Web Push Notifications¶

Variable	Default	Description
`VAPID_PUBLIC_KEY`	--	VAPID public key for web push notifications
`VAPID_PRIVATE_KEY`	--	VAPID private key
`VAPID_CLAIMS_EMAIL`	`mailto:admin@ai-sre.local`	VAPID claims email address

Generate VAPID keys with: npx web-push generate-vapid-keys

Alertmanager Integration¶

Variable	Default	Description
`ALERTMANAGER_DEDUP_TTL_SECONDS`	`300`	Duration (seconds) to suppress duplicate alerts from the same fingerprint
`ALERTMANAGER_GROUP_ALERTS`	`true`	When `true`, alerts with the same `groupKey` are grouped into a single incident

Similar Incident Search¶

Variable	Default	Description
`SIMILAR_INCIDENT_LIMIT`	`3`	Maximum number of similar incidents returned per query
`SIMILAR_INCIDENT_SEARCH_LIMIT`	`50`	Number of recent incidents to scan when searching for similar matches

API Security¶

Variable	Default	Description
`AI_SRE_API_KEYS`	--	Comma-separated API keys. When empty, the platform runs in dev mode with open access
`AI_SRE_RATE_LIMIT`	`60`	Requests per minute per client IP. Set to `0` to disable rate limiting
`AI_SRE_CORS_ORIGINS`	`*`	Comma-separated CORS allowed origins. Restrict to your frontend domains in production

Always set API keys in production

Without AI_SRE_API_KEYS configured, all endpoints are accessible without authentication. This is convenient for local development but must not be used in production.

Module Enable/Disable¶

Coming soon

Per-module enable/disable configuration is planned for a future release. Currently, all modules are active when the server starts. The module catalog below documents what each module provides.

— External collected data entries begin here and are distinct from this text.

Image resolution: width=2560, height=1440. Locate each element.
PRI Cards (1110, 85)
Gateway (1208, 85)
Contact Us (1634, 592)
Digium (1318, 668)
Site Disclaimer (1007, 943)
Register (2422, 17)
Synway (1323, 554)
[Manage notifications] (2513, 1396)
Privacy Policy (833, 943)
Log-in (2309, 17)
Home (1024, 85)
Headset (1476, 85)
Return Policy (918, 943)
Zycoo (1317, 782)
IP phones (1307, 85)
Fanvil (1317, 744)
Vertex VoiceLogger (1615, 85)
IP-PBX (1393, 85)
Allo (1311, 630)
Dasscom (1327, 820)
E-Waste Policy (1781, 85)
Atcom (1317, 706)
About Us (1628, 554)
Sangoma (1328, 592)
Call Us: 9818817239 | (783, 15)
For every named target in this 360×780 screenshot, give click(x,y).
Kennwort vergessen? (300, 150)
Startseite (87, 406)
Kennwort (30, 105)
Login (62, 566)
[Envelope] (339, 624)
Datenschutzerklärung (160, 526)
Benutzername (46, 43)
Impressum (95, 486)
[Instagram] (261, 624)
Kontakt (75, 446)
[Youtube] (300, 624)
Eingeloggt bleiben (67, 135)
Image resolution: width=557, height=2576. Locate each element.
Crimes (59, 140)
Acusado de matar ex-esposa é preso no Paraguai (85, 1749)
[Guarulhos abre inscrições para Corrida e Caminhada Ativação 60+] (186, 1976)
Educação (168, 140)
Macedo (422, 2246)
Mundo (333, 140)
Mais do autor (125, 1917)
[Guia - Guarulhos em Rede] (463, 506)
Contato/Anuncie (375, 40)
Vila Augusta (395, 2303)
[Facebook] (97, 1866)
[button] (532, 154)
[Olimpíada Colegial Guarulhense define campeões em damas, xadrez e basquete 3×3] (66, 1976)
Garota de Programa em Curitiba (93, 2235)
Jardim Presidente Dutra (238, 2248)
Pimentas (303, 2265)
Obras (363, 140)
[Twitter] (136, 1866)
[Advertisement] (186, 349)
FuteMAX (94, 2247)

The planned configuration will look like:

# Example (not yet implemented)
MODULES_ENABLED=ingestion,reasoning,actions,autonomy
MODULES_DISABLED=chaos,compliance,terraform

Until this feature lands, modules that depend on external services (Slack, PagerDuty, Datadog) gracefully degrade when their credentials are not configured.